### Excerpted records ###
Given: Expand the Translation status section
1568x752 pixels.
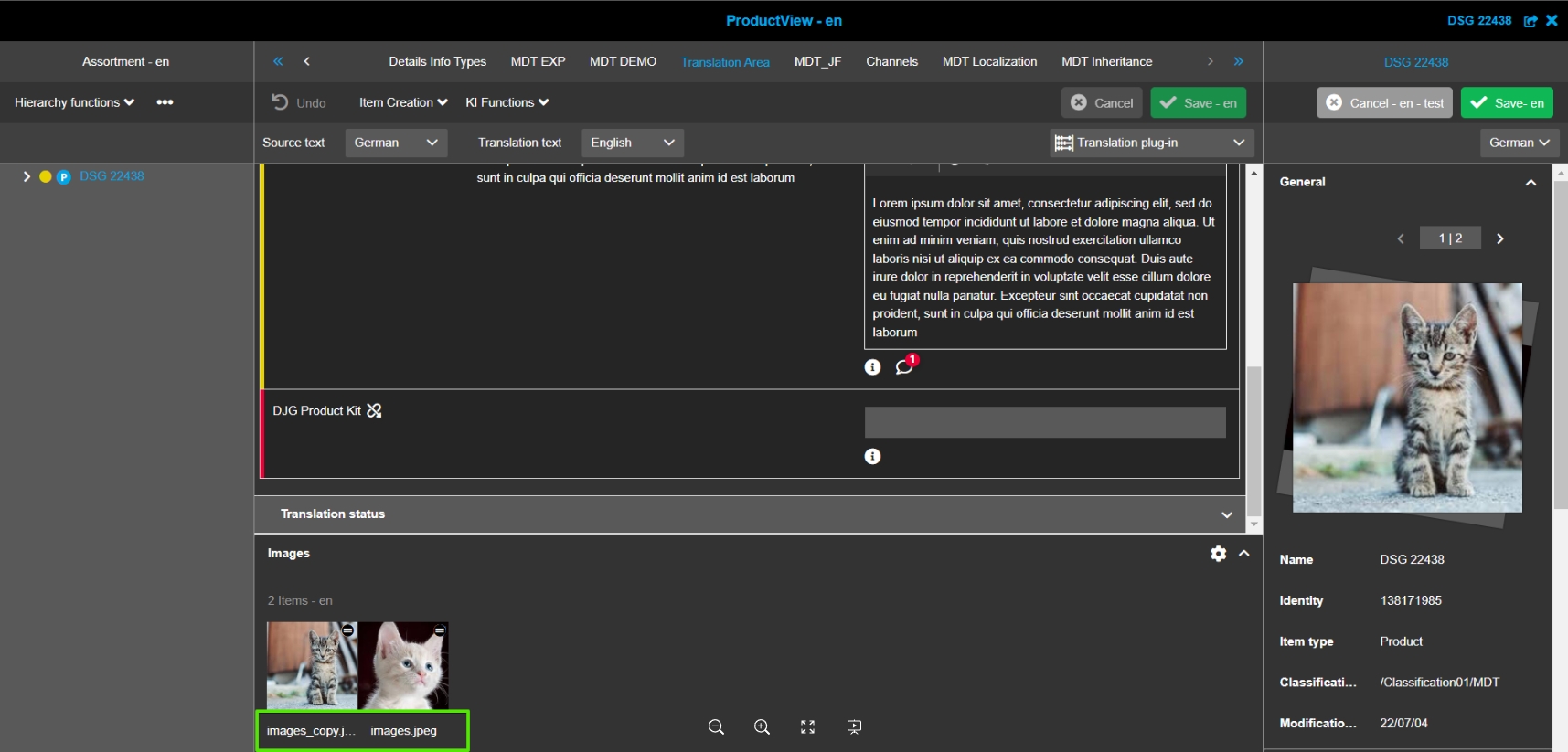Looking at the screenshot, I should coord(1226,514).
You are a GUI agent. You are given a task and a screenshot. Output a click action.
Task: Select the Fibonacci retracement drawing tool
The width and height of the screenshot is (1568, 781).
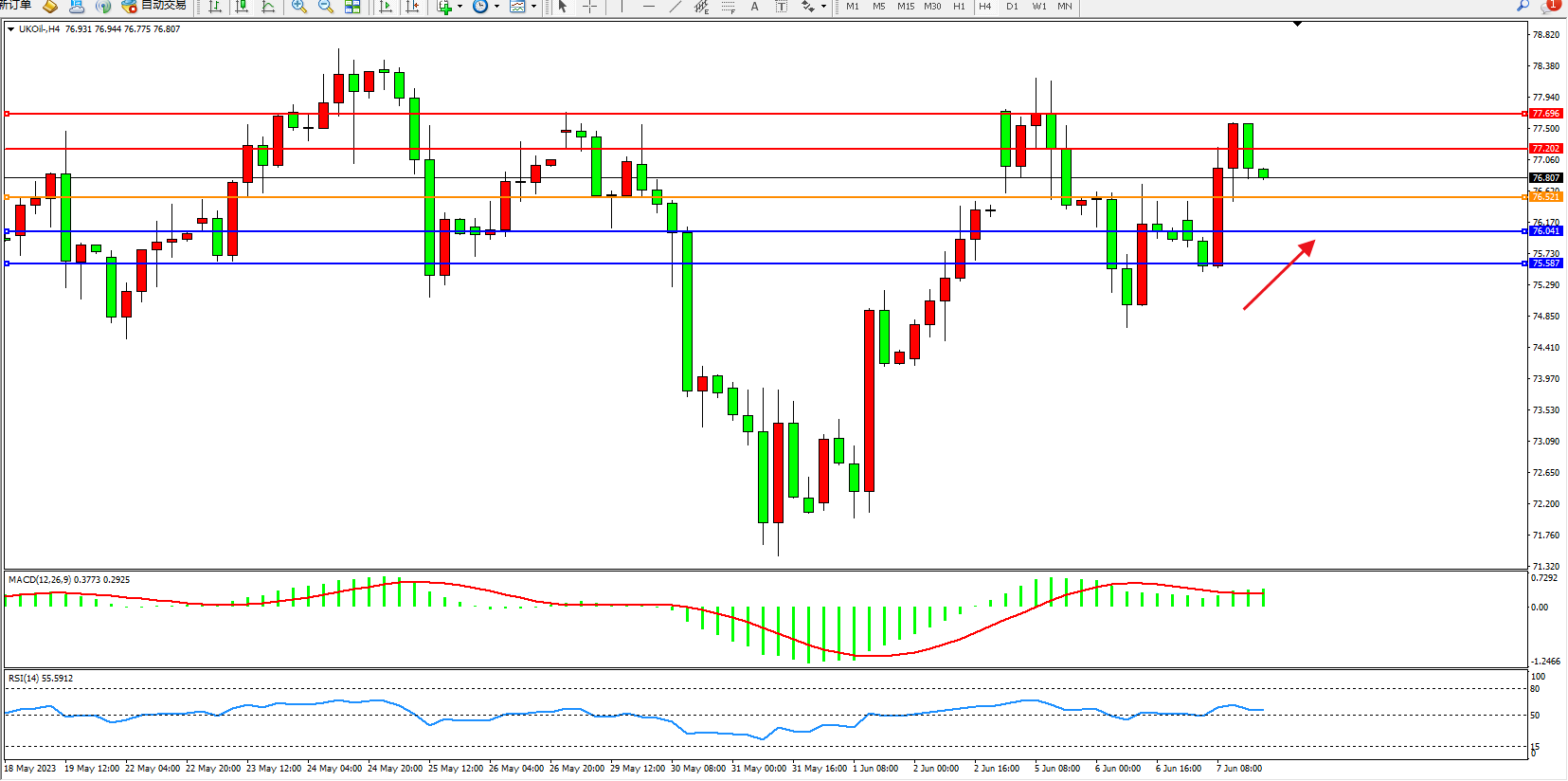pyautogui.click(x=728, y=7)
###
Exercise directions
The lines from the one with "The width and" to the end of the data above should be retyped exactly, both ends included, and pictures are to be left out.

Result of this exercise
The width and height of the screenshot is (1568, 781).
pyautogui.click(x=728, y=7)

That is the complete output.